__PAGE EXTRACT__:

+ + + +

Sunday, May 24, 2020

A Viral Infusion, Social Distancing And The Economy


There are two important articles on the front page of the Washington Post this morning.  One deals with the decision in early March by the Trump regime to precipitously close off travel from Europe, leading to returning Americans jamming U.S. airports:
The sequence was repeated at airports across the country that weekend. Harrowing scenes of interminable lines and unmasked faces crammed in confined spaces spread across social media.
The images showed how a policy intended to block the pathogen’s entry into the United States instead delivered one final viral infusion. As those exposed travelers fanned out into U.S. cities and suburbs, they became part of an influx from Europe that went unchecked for weeks and helped to seal the country’s coronavirus fate.

+ + + +

__MATERIAL PROVIDED__:
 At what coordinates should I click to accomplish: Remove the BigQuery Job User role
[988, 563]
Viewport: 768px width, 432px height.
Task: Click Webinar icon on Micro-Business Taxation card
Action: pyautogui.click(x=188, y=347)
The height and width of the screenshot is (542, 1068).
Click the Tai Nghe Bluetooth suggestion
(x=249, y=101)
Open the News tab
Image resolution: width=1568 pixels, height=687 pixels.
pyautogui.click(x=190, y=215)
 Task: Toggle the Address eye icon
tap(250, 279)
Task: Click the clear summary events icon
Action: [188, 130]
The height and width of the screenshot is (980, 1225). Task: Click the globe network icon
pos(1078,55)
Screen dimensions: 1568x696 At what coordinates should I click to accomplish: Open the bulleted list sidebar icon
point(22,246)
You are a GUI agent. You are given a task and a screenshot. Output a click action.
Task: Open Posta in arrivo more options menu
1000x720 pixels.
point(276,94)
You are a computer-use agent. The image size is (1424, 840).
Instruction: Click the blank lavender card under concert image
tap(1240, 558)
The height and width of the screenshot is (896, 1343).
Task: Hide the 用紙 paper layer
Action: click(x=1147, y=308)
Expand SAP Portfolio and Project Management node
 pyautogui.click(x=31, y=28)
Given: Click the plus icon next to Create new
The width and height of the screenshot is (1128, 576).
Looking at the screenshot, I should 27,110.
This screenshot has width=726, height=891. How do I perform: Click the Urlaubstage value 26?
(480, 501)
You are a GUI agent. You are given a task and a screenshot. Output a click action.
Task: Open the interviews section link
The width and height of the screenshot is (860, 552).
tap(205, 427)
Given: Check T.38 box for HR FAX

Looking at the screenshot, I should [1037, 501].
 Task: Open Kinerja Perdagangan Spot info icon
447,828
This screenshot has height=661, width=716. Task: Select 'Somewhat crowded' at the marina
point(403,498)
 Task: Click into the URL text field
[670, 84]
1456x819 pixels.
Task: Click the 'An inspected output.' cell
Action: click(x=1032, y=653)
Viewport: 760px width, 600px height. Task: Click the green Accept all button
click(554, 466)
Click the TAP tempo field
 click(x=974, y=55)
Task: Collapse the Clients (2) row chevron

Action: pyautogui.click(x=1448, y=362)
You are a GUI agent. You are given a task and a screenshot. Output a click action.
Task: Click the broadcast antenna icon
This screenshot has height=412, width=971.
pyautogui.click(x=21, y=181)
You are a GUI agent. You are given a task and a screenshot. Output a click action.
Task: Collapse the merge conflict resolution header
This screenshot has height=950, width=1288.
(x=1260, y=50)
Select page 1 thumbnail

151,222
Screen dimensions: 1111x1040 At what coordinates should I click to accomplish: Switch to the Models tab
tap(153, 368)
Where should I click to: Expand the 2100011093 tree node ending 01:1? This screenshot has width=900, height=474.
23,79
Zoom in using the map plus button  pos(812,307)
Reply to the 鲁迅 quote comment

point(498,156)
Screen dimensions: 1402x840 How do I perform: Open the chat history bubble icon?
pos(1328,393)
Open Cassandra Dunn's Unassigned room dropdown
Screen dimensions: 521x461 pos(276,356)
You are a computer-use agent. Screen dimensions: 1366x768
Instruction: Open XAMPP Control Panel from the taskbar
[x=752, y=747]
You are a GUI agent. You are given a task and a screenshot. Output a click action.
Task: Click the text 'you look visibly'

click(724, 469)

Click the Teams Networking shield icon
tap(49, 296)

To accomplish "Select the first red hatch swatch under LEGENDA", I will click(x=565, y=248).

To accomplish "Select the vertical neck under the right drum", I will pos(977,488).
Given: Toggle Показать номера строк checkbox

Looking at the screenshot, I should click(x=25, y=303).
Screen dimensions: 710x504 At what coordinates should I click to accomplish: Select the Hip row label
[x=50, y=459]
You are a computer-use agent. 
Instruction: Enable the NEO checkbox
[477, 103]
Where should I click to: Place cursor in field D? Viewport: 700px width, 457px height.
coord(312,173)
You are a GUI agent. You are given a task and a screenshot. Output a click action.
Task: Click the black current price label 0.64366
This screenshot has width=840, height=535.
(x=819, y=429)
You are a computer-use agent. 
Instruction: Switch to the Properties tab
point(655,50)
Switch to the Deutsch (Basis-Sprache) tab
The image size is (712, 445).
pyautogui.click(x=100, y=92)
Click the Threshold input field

+ + + +

__EXERCISE REQUIREMENTS__:
a: In the post about the early-March travel closure, which newspaper ran the two articles on its front page?
b: Copy word for word the passage of the post starting at "A Viral Infusion, Social" and ending at "across social media.".

__RESULTS OF THE EXERCISE__:
a: The Washington Post.

b:
A Viral Infusion, Social Distancing And The Economy


There are two important articles on the front page of the Washington Post this morning.  One deals with the decision in early March by the Trump regime to precipitously close off travel from Europe, leading to returning Americans jamming U.S. airports:
The sequence was repeated at airports across the country that weekend. Harrowing scenes of interminable lines and unmasked faces crammed in confined spaces spread across social media.